Do not fear, though. Having created a massive new deficit, the Republicans have a plan to deal with it.

“We have to do two things," as U.S. Sen. Marco Rubio explained this week. "We have to generate economic growth which generates revenue, while reducing spending. That will mean instituting structural changes to Social Security and Medicare for the future.”

Got that?

Let me review it, just to make it all clear:

  • As a country, we won't be able to afford continued Medicare and Social Security benefits.
  • However, we will be able to afford massive tax cuts to corporations already racking up record after-tax profits, and to the wealthy. Next year alone, as another 3.6 million boomers move onto Social Security and Medicare, we will be handing $34 billion in tax cuts to households that are already making $1 million or more a year.
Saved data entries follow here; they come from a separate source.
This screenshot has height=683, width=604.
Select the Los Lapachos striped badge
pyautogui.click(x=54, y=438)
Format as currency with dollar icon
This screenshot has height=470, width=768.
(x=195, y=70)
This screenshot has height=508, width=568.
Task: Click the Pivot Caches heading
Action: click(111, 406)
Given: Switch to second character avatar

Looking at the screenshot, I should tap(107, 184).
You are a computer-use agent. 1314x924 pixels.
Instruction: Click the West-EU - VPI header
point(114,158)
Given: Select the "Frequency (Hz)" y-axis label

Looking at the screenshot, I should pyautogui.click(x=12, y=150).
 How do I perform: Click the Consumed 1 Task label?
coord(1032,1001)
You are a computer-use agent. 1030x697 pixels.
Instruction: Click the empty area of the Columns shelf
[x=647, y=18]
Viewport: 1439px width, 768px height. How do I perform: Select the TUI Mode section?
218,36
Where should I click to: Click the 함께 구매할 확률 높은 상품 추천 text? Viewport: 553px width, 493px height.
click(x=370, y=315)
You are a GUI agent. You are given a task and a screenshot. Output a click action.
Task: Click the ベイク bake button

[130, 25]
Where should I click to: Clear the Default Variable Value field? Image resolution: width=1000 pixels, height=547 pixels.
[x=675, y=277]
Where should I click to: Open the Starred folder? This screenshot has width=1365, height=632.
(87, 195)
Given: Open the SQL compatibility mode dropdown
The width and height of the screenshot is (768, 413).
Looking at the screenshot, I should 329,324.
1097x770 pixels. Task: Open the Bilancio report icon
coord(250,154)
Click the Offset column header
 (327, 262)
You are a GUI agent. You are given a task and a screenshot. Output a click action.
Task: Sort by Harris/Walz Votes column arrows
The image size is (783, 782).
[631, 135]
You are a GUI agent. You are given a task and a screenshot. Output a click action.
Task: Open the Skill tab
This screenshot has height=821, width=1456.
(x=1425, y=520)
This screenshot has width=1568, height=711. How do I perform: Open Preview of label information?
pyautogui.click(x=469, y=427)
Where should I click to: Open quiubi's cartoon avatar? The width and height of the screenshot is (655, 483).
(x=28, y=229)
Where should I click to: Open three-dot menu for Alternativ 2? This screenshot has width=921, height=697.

It is absolutely ridiculous.  The additional $1.4 trillion that we're going to have to borrow as a result of this tax bill over the next decade will have to be repaid by our children and grandchildren. Basically, we're stealing money out of their pockets so that people and corporations who are already rolling in riches can become richer still.

But here's the part that really gets me angry:

In a speech in Missouri Wednesday night, President Trump repeated his claim that this tax bill will somehow, magically cost him a lot of money, yet as the patriotic American that he is, it's a sacrifice that he's willing to make.

"This is going to cost me a fortune, this thing, believe me. This is not good for me," Trump said, smiling like a cat with canary feathers in its mouth. "I have some very wealthy friends, not so happy with me. But that's OK."

That is of course a ridiculous lie -- there is no plausible means by which this bill could increase Trump's taxes, and a huge number of ways in which it will reduce them. If you believe the president's estimate of his net worth, the elimination of the estate tax alone will save his heirs some $4 billion.

But a statement like that is also more than merely a lie. It is a direct insult to the intelligence of the Trump base. Trump is playing them for fools; he knows it and many of them probably sense it as well, but it's apparently part of their mutual understanding that being played for fools is the price of cult membership.

I do not understand it. I do not understand what psychic benefits could possibly justify the abandonment of rationality and basic self-respect that we see playing out en masse these days. But I suspect that as a nation, we're going to have one helluva hangover after all this is over.